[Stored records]
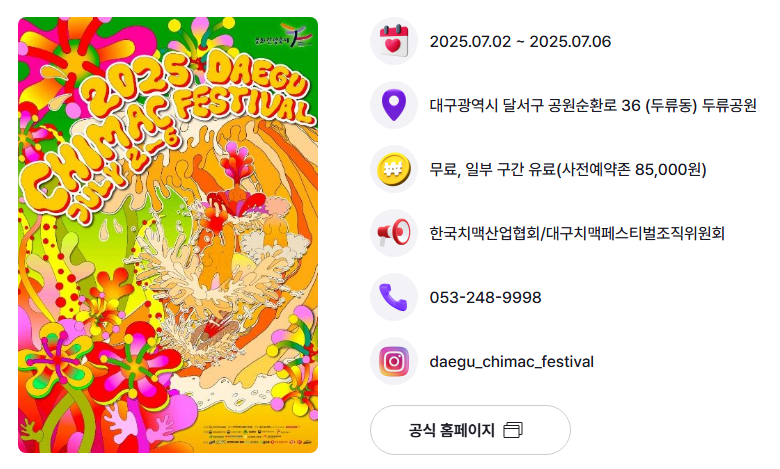Click the 2025 Daegu Festival poster title

169,127
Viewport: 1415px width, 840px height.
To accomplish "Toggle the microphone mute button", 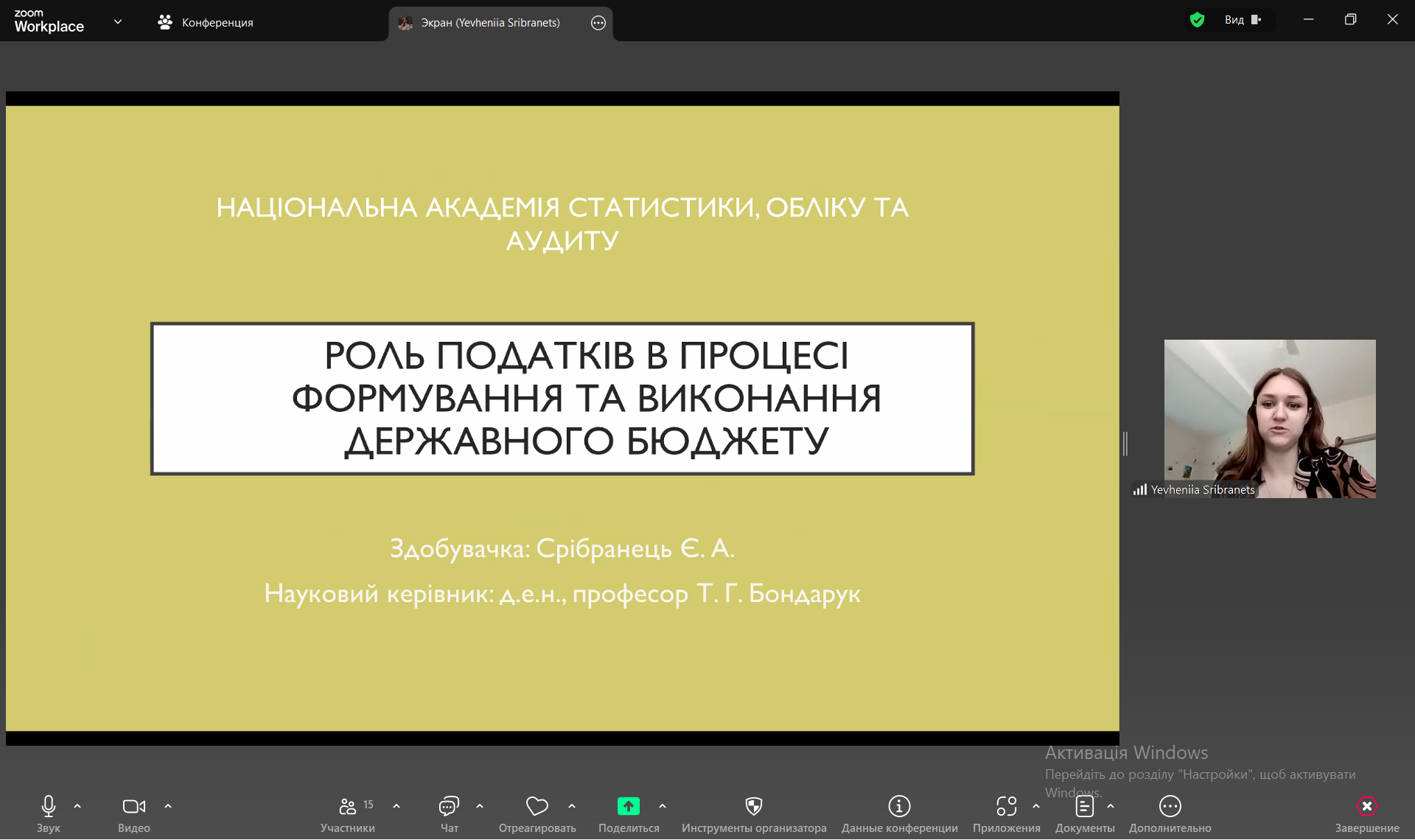I will click(49, 806).
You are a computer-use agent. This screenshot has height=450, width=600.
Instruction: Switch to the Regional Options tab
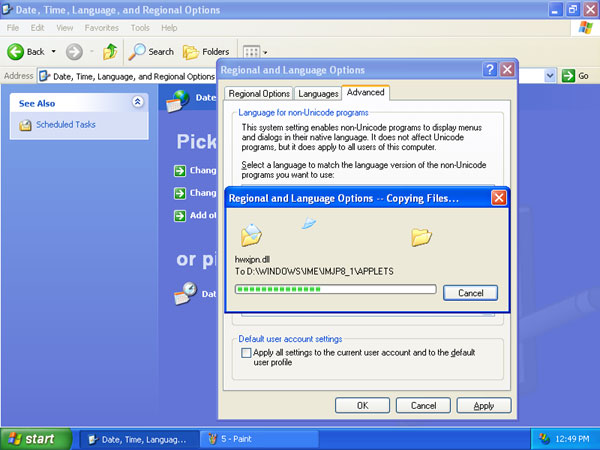pos(259,93)
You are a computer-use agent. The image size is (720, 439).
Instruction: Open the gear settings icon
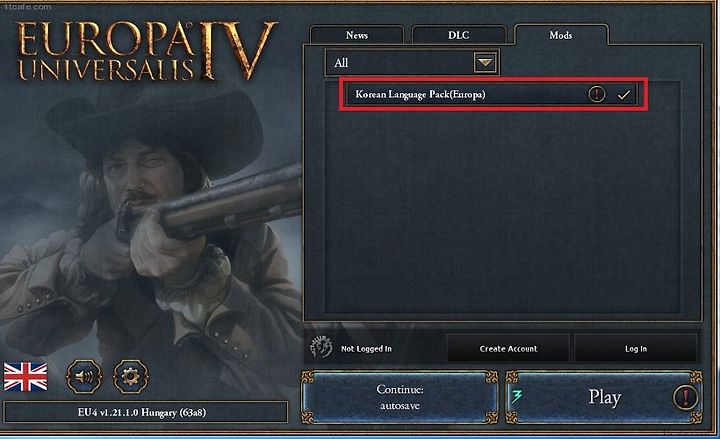(x=131, y=377)
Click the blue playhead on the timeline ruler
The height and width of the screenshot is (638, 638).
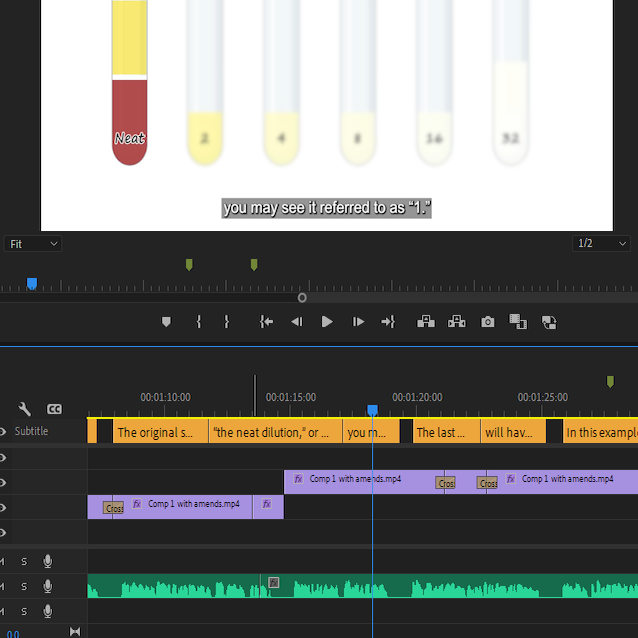tap(372, 410)
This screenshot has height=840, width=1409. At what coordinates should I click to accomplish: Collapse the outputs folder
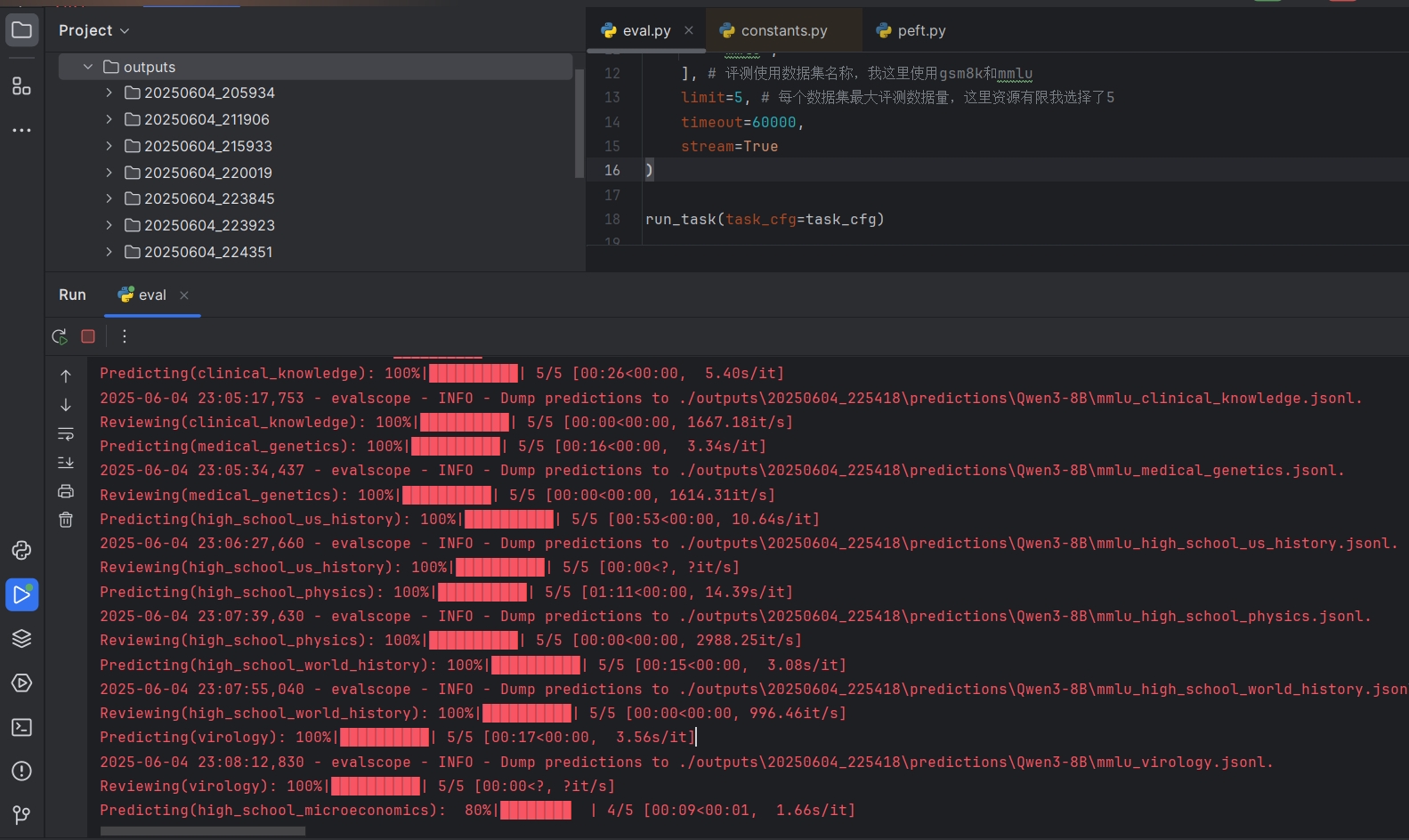click(87, 67)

__Work to do__.
Gather every line of the items above that contains the word "screenshot". Copy each of those lines in full, in the order they appear.

__Finished answer__.
You are a computer-use agent. This screenshot has height=450, width=600.
The height and width of the screenshot is (638, 638).
This screenshot has height=840, width=1409. At what coordinates should I click to accomplish: Collapse the outputs folder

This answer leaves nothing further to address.